As described above, the LNG of the present invention is
The steel material for flue and chimney of the boiler dedicated to firing has remarkably excellent corrosion resistance as compared with conventional materials, and contributes greatly to the industry due to effects such as a reduction in maintenance load.

 ──────────────────────────────────────────────────続 き Continued on the front page (72) Inventor Kento Okumura 2-3-2 Uchisaiwaicho, Chiyoda-ku, Tokyo Inside Kawasaki Steel Corporation (72) Inventor Tsuneharu Suga 2-3-2 Uchisaiwaicho, Chiyoda-ku, Tokyo Kawasaki Steel Corporation

Claims (2)

[Claims] 1. C: 0.020 to 0.20 mass%, Si: 0.050 to 0.50 mass%, Mn: 0.50 to 1.50 mass%, P: 0.020 mass% or less, S: 0.010 mass% or less, Cr: 1.00 to 3.50 mass% , Ni: 0.20 to 2.0 mass%, Cu: 0.20 to 2.0 mass%, Al: 0.005 to 0.050 mass%, with the balance being Fe and inevitable impurities.

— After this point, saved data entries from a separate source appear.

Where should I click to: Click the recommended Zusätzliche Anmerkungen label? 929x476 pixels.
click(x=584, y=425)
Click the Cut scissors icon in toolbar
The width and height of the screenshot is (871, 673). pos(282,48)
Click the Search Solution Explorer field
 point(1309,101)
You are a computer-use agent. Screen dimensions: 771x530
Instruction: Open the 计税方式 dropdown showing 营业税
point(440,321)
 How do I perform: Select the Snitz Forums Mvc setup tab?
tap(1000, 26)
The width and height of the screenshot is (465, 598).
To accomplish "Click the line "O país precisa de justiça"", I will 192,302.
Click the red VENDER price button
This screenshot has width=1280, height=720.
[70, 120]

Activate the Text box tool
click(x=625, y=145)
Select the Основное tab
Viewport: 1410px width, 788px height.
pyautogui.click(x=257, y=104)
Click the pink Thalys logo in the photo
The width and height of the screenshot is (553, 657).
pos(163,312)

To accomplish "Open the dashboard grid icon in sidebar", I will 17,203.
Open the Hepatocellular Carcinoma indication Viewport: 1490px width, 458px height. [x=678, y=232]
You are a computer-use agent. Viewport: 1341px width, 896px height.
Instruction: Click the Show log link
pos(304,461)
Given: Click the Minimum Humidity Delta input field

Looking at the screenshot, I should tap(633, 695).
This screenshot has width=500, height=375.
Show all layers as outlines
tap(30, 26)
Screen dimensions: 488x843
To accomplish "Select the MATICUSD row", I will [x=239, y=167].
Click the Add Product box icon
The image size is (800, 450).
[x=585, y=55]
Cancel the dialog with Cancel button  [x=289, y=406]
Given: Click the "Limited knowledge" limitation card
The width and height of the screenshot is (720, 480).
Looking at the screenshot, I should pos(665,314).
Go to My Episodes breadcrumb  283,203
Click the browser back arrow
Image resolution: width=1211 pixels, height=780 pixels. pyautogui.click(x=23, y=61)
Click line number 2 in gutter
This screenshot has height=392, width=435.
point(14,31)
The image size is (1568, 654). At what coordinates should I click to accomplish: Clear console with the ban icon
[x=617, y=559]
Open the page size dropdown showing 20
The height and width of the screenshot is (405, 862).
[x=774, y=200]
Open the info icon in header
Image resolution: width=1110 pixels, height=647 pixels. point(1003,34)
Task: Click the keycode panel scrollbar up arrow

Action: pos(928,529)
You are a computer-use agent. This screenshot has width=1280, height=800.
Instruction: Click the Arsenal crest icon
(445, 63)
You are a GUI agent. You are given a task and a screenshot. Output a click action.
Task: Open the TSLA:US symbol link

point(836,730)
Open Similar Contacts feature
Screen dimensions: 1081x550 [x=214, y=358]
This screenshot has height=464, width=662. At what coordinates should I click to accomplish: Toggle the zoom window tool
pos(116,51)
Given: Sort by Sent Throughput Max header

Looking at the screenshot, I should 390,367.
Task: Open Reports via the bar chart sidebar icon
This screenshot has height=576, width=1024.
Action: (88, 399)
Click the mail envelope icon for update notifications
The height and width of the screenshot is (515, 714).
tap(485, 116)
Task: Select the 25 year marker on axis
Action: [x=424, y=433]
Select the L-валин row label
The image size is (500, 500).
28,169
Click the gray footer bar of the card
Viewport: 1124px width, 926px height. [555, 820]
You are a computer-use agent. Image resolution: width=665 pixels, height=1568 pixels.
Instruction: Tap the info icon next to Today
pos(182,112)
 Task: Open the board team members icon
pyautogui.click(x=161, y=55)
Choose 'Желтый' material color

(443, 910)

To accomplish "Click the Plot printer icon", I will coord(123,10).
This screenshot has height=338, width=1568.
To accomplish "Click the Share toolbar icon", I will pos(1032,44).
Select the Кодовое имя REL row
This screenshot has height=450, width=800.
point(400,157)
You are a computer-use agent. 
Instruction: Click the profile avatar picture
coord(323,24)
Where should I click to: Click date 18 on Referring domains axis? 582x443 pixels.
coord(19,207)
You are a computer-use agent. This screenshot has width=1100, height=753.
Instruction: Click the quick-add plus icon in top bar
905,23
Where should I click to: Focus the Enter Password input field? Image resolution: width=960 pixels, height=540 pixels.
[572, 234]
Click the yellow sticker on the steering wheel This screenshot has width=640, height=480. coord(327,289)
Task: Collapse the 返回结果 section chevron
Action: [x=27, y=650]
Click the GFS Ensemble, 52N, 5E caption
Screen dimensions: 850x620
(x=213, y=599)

Chimney steel. 2. C: 0.020 to 0.20 mass%, Si: 0.050 to 0.50 mass%, Mn: 0.50 to 1.50 mass%, P: 0.020 mass% or less, S: 0.010 mass% or less, Cr: 1.00 to 3.50 mass% , Ni: 0.20 to 2.0 mass%, Cu: 0.20 to 2.0 mass%, Al: 0.005 to 0.050 mass%, Mo: 0.050 to 1.0 mass%, Nb: 0.010 to 0.20 mass%, V: 0.010 to 0.20 mass%, Ti: 0.010 to 0.20 mass%, B: 0.0005 to 0.0050 mass%, Ca: 0.0005 to 0.010 mass%, and REM: 0.0005 to 0.010 mass%. A steel material for a flue / chimney of an LNG-fired boiler, comprising Fe and inevitable impurities.